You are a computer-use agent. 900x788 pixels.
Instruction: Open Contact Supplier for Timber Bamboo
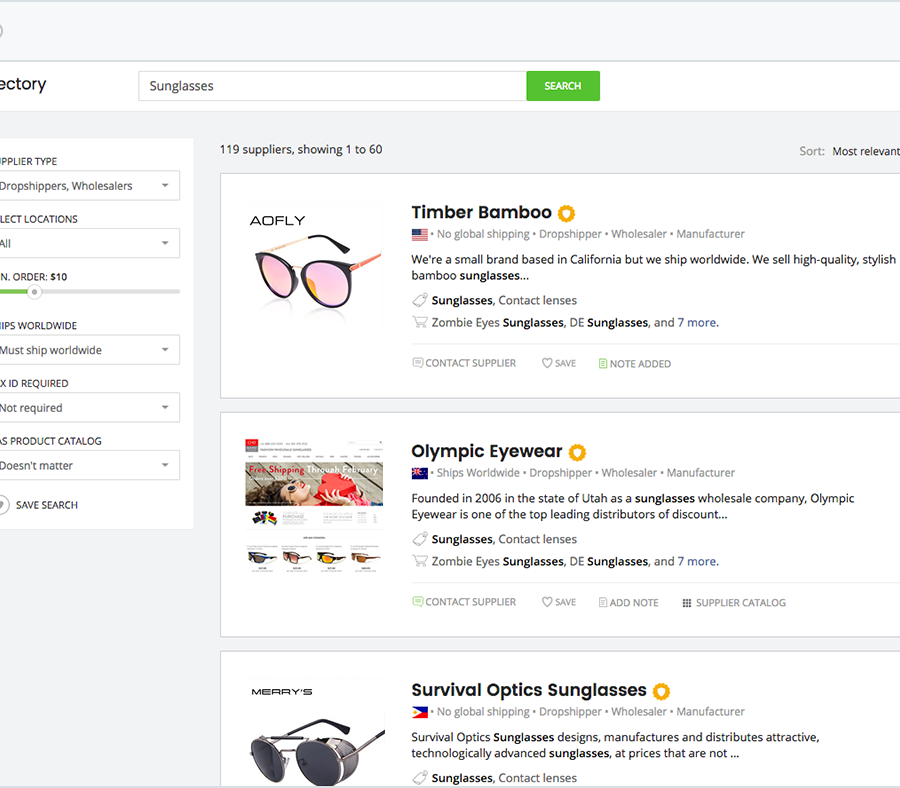coord(464,363)
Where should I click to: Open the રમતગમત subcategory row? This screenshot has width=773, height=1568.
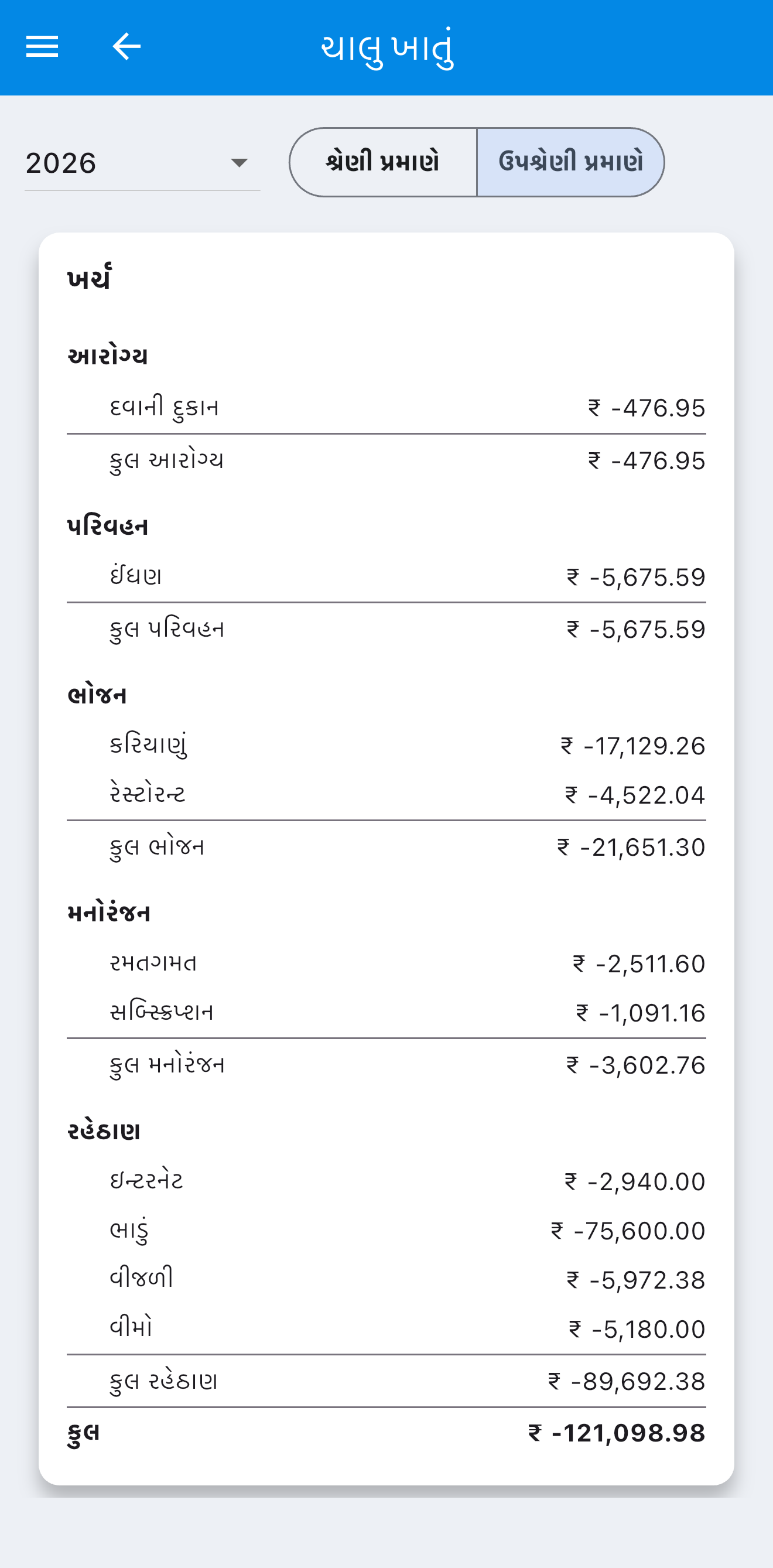[x=386, y=963]
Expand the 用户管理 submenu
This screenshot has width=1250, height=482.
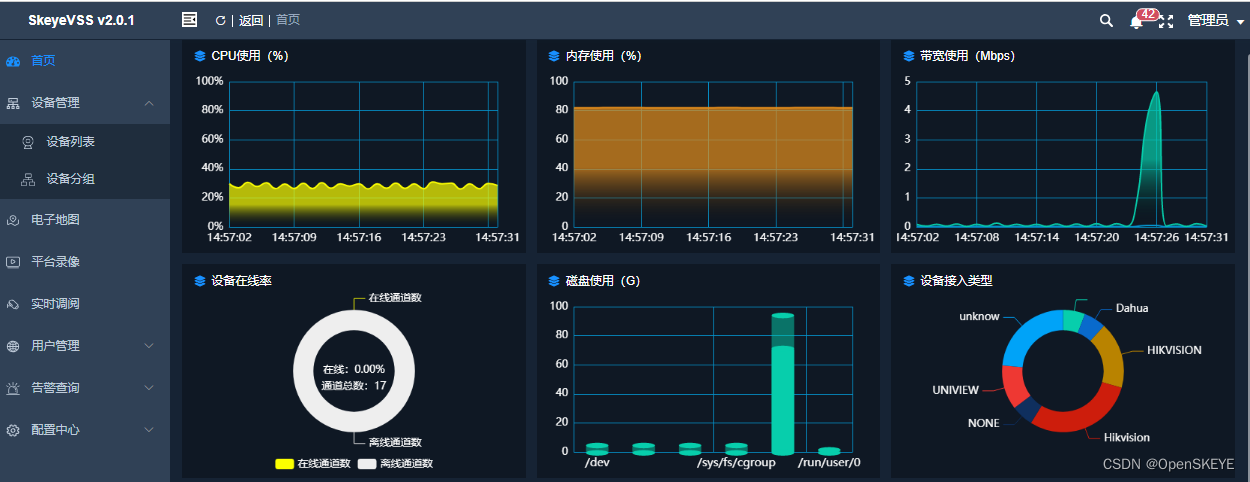pos(149,346)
---+---
=== Instructions to follow ===
Output every record verbatim, skipping images.

=== Response area ===
You are a computer-use agent. 900x788 pixels.
Instruction: Open Contact Supplier for Timber Bamboo
coord(464,363)
Where should I click to: Open the રમતગમત subcategory row? This screenshot has width=773, height=1568.
[x=386, y=963]
Expand the 用户管理 submenu
This screenshot has width=1250, height=482.
pos(149,346)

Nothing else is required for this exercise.